# Required work
From the entries below, transcribe exactly the lines between the line holding "You are a GUI" and the line holding "Viewport: 1080px width, 1020px height.", inclusive; skip all other lines.

# Excerpted records
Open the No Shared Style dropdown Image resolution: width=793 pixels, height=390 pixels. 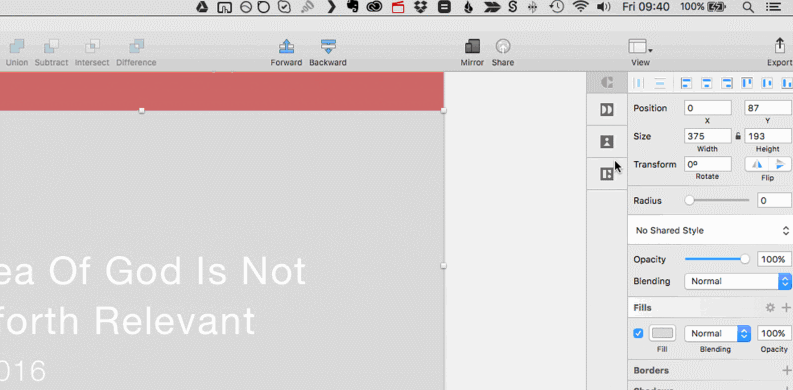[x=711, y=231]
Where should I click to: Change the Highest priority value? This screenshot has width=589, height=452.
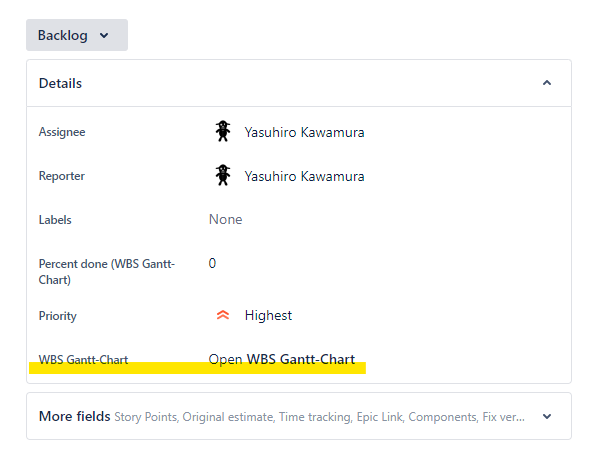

...

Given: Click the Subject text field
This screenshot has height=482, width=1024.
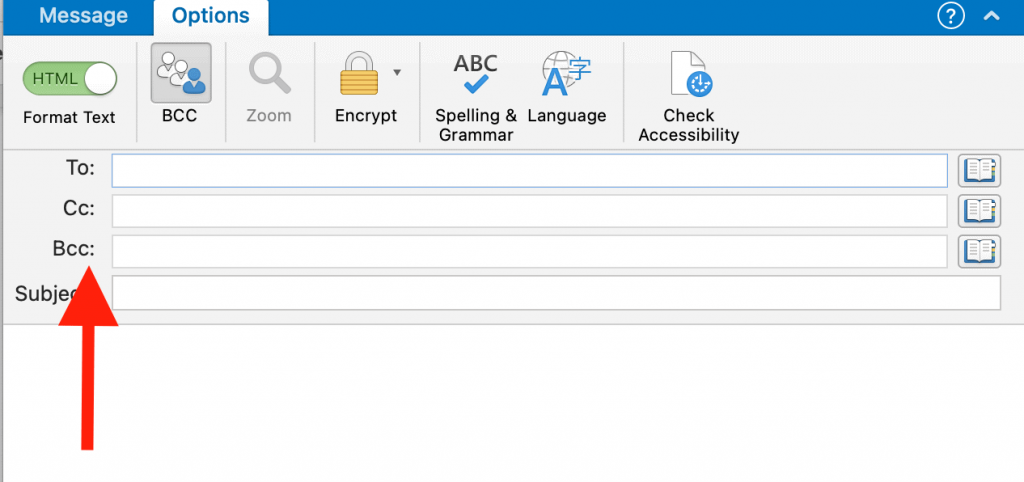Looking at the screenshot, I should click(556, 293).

* * *

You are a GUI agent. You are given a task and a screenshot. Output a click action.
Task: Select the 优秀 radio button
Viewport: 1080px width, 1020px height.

# Solved exercise
You are a GUI agent. You are given a task and a screenshot. Output a click action.
Task: Select the 优秀 radio button
Viewport: 1080px width, 1020px height.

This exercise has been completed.